Alongside this operational progress, USAC raised preliminary fiscal 2026 revenue guidance by $25 million to $125 million, citing the combination of mine development, smelter upgrades and contracted demand. [20]

That said, management also stressed that current daily mining volumes are still small and that high‑altitude operations will pause for winter, with full activity resuming in spring 2026. [21] In other words, the guidance is aspirational and contingent on a smooth ramp‑up.

4. Equity Raises and Balance Sheet

To fund this expansion, USAC has been active on the capital‑markets side:

  • In August 2025, the company entered into a securities purchase agreement with a single institutional investor for $18 million in proceeds. [22]
  • A separate registered direct offering of common stock worth around $26.25 million was announced with an existing institutional investor. [23]
  • The latest 10‑Q shows cash of $18.34 million, $20.16 million in U.S. Treasuries, and an undrawn $10 million credit line secured by those securities, along with additional capital from an “at‑the‑market” (ATM) share program and warrant exercises. [24]

For existing shareholders, this means dilution—but also that USAC is better equipped to finance smelter expansions, mining development, and the front‑loaded working capital required to execute on its large contracts.

5. International Expansion: The Larvotto Resources Bid

In November, Australian business press reported that United States Antimony launched a A$722 million (approx.) takeover bid for Larvotto Resources, an Australian‑listed critical‑minerals explorer. The offer includes A$1.40 per Larvotto share, through a mix of cash and USAC stock, structured as six USAC shares for every 100 Larvotto shares. [25]

Larvotto’s portfolio includes antimony, gold, copper, cobalt and lithium projects across Australia (Hillgrove in New South Wales, Mt Isa in Queensland, and Eyre in Western Australia).
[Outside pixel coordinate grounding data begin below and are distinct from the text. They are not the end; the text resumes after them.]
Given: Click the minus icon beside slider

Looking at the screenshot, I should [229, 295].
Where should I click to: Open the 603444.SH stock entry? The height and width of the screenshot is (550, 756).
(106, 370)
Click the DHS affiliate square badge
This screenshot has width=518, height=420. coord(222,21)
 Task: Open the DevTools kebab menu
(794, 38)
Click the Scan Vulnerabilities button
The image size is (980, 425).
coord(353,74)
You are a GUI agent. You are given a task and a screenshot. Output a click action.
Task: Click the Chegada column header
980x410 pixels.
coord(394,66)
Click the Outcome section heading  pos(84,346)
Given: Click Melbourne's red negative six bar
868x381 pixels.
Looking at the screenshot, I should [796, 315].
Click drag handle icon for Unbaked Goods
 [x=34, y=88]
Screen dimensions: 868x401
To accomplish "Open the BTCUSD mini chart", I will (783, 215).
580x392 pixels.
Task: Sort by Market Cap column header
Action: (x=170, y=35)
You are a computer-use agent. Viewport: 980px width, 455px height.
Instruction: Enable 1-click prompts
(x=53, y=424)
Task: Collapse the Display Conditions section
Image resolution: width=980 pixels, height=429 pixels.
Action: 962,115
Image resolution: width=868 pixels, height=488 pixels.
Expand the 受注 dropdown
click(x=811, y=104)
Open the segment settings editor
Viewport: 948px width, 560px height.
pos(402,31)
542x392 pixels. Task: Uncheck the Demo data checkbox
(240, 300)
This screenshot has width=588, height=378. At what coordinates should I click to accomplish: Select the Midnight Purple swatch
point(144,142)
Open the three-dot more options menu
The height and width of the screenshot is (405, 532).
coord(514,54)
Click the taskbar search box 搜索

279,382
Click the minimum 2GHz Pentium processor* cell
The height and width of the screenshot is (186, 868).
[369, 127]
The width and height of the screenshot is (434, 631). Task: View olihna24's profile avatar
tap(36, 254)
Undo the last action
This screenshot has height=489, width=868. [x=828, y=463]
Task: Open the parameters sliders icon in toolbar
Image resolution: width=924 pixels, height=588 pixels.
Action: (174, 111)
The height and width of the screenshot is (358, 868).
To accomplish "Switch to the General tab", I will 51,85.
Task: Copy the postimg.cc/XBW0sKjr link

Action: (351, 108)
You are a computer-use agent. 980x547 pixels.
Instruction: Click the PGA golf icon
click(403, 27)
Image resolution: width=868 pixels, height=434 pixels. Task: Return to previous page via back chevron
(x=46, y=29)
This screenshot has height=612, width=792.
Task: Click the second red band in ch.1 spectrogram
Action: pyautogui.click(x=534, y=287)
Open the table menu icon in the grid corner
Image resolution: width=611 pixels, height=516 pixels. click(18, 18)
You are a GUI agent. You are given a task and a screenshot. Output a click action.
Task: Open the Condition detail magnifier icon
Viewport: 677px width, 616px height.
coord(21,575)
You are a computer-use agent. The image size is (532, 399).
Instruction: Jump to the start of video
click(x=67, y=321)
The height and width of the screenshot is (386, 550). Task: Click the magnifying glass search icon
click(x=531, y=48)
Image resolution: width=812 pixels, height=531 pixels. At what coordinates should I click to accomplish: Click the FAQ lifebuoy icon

The proposed acquisition:

  • Would diversify USAC’s resource base beyond North America.
  • Aligns with U.S. policy efforts to secure critical minerals from friendly jurisdictions like Australia. [26]

The bid is still subject to due diligence, shareholder approval and regulatory review; at this stage it is a strategic intent rather than a done deal.

6. Governance Changes: New Independent Director and Finance Committee

On November 25, 2025, USAC announced the appointment of Jon R. Marinelli as a new independent director and chair of a newly created Finance Committee of the board. [27]

According to the related 8‑K, Marinelli is a seasoned capital‑markets executive with over 25 years of experience and involvement in more than $285 billion worth of M&A, equity and debt transactions. His appointment expands the board to seven members, five of whom are independent, and formally elevates capital‑allocation oversight via the Finance Committee. [28]

For investors watching balance‑sheet risk and dilution, this governance shift is a non‑trivial point.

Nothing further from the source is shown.